__Exercise details__. Without omitting anything, copy every entry word for word.
Excerpted records: Begin
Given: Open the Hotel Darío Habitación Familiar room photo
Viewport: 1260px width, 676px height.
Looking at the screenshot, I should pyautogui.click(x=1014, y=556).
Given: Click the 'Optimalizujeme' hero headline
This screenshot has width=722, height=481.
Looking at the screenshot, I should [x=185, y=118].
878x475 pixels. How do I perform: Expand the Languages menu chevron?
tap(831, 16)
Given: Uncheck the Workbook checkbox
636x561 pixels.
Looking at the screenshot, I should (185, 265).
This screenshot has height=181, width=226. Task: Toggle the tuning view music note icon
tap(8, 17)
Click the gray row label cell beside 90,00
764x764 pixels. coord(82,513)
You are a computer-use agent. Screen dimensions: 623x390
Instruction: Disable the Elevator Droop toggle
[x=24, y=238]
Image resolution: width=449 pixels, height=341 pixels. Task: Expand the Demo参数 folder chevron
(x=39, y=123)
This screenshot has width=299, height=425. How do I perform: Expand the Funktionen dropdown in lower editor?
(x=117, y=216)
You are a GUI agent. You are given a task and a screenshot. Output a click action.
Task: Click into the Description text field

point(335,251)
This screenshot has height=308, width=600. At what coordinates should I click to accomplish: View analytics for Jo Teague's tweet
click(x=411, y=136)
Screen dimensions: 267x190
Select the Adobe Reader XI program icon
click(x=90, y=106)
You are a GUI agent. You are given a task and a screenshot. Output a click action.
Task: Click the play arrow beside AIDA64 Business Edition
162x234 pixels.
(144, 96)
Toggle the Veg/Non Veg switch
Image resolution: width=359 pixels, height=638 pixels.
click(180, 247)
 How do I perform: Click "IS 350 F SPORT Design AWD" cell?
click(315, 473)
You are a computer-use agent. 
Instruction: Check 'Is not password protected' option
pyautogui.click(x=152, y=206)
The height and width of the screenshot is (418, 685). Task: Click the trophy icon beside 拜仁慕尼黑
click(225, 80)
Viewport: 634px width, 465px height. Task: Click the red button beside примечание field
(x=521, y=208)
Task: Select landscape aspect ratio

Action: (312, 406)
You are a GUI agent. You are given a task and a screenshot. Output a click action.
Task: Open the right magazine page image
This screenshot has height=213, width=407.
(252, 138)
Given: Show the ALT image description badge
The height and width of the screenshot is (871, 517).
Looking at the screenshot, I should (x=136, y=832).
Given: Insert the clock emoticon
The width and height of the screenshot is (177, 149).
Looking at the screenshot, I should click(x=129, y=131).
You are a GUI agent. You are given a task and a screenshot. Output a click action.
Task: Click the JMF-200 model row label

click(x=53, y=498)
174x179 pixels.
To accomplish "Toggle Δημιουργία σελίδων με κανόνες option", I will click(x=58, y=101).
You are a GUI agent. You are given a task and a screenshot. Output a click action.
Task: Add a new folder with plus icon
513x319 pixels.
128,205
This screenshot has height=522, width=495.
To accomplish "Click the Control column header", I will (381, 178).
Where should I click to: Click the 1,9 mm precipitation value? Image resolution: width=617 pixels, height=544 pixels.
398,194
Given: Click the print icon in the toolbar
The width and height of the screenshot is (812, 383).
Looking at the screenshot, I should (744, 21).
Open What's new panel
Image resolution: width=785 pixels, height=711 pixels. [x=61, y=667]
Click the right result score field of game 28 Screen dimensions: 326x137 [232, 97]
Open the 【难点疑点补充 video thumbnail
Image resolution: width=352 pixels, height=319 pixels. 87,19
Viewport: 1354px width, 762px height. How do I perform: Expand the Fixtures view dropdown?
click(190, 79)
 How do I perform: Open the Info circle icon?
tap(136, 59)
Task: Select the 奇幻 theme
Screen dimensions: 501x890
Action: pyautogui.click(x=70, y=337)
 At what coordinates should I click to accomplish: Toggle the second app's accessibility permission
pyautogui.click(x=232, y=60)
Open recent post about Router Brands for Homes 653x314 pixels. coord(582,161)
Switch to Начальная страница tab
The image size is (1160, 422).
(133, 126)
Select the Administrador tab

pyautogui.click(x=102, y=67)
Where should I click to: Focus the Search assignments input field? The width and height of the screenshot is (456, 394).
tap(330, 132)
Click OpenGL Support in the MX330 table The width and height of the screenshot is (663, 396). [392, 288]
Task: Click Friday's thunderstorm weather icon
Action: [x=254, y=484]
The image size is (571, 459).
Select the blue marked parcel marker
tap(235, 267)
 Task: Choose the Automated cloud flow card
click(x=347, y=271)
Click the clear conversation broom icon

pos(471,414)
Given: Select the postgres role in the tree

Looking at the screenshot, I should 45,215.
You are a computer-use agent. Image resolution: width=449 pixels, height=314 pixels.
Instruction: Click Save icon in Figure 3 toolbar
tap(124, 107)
Excerpted records: End
__Completed exercise__.
Given: Open the Hotel Darío Habitación Familiar room photo
Viewport: 1260px width, 676px height.
Looking at the screenshot, I should pyautogui.click(x=1014, y=556).
Given: Click the 'Optimalizujeme' hero headline
This screenshot has width=722, height=481.
Looking at the screenshot, I should [x=185, y=118].
878x475 pixels. How do I perform: Expand the Languages menu chevron?
tap(831, 16)
Given: Uncheck the Workbook checkbox
636x561 pixels.
Looking at the screenshot, I should (185, 265).
This screenshot has height=181, width=226. Task: Toggle the tuning view music note icon
tap(8, 17)
Click the gray row label cell beside 90,00
764x764 pixels. coord(82,513)
You are a computer-use agent. Screen dimensions: 623x390
Instruction: Disable the Elevator Droop toggle
[x=24, y=238]
Image resolution: width=449 pixels, height=341 pixels. Task: Expand the Demo参数 folder chevron
(x=39, y=123)
This screenshot has width=299, height=425. How do I perform: Expand the Funktionen dropdown in lower editor?
(x=117, y=216)
You are a GUI agent. You are given a task and a screenshot. Output a click action.
Task: Click into the Description text field

point(335,251)
This screenshot has height=308, width=600. At what coordinates should I click to accomplish: View analytics for Jo Teague's tweet
click(x=411, y=136)
Screen dimensions: 267x190
Select the Adobe Reader XI program icon
click(x=90, y=106)
You are a GUI agent. You are given a task and a screenshot. Output a click action.
Task: Click the play arrow beside AIDA64 Business Edition
162x234 pixels.
(144, 96)
Toggle the Veg/Non Veg switch
Image resolution: width=359 pixels, height=638 pixels.
click(180, 247)
 How do I perform: Click "IS 350 F SPORT Design AWD" cell?
click(315, 473)
You are a computer-use agent. 
Instruction: Check 'Is not password protected' option
pyautogui.click(x=152, y=206)
The height and width of the screenshot is (418, 685). Task: Click the trophy icon beside 拜仁慕尼黑
click(225, 80)
Viewport: 634px width, 465px height. Task: Click the red button beside примечание field
(x=521, y=208)
Task: Select landscape aspect ratio

Action: (312, 406)
You are a GUI agent. You are given a task and a screenshot. Output a click action.
Task: Open the right magazine page image
This screenshot has height=213, width=407.
(252, 138)
Given: Show the ALT image description badge
The height and width of the screenshot is (871, 517).
Looking at the screenshot, I should (x=136, y=832).
Given: Insert the clock emoticon
The width and height of the screenshot is (177, 149).
Looking at the screenshot, I should click(x=129, y=131).
You are a GUI agent. You are given a task and a screenshot. Output a click action.
Task: Click the JMF-200 model row label

click(x=53, y=498)
174x179 pixels.
To accomplish "Toggle Δημιουργία σελίδων με κανόνες option", I will click(x=58, y=101).
You are a GUI agent. You are given a task and a screenshot. Output a click action.
Task: Add a new folder with plus icon
513x319 pixels.
128,205
This screenshot has height=522, width=495.
To accomplish "Click the Control column header", I will (381, 178).
Where should I click to: Click the 1,9 mm precipitation value? Image resolution: width=617 pixels, height=544 pixels.
398,194
Given: Click the print icon in the toolbar
The width and height of the screenshot is (812, 383).
Looking at the screenshot, I should (744, 21).
Open What's new panel
Image resolution: width=785 pixels, height=711 pixels. [x=61, y=667]
Click the right result score field of game 28 Screen dimensions: 326x137 [232, 97]
Open the 【难点疑点补充 video thumbnail
Image resolution: width=352 pixels, height=319 pixels. 87,19
Viewport: 1354px width, 762px height. How do I perform: Expand the Fixtures view dropdown?
click(190, 79)
 How do I perform: Open the Info circle icon?
tap(136, 59)
Task: Select the 奇幻 theme
Screen dimensions: 501x890
Action: pyautogui.click(x=70, y=337)
 At what coordinates should I click to accomplish: Toggle the second app's accessibility permission
pyautogui.click(x=232, y=60)
Open recent post about Router Brands for Homes 653x314 pixels. coord(582,161)
Switch to Начальная страница tab
The image size is (1160, 422).
(133, 126)
Select the Administrador tab

pyautogui.click(x=102, y=67)
Where should I click to: Focus the Search assignments input field? The width and height of the screenshot is (456, 394).
tap(330, 132)
Click OpenGL Support in the MX330 table The width and height of the screenshot is (663, 396). [392, 288]
Task: Click Friday's thunderstorm weather icon
Action: [x=254, y=484]
The image size is (571, 459).
Select the blue marked parcel marker
tap(235, 267)
 Task: Choose the Automated cloud flow card
click(x=347, y=271)
Click the clear conversation broom icon

pos(471,414)
Given: Select the postgres role in the tree

Looking at the screenshot, I should 45,215.
You are a computer-use agent. Image resolution: width=449 pixels, height=314 pixels.
Instruction: Click Save icon in Figure 3 toolbar
tap(124, 107)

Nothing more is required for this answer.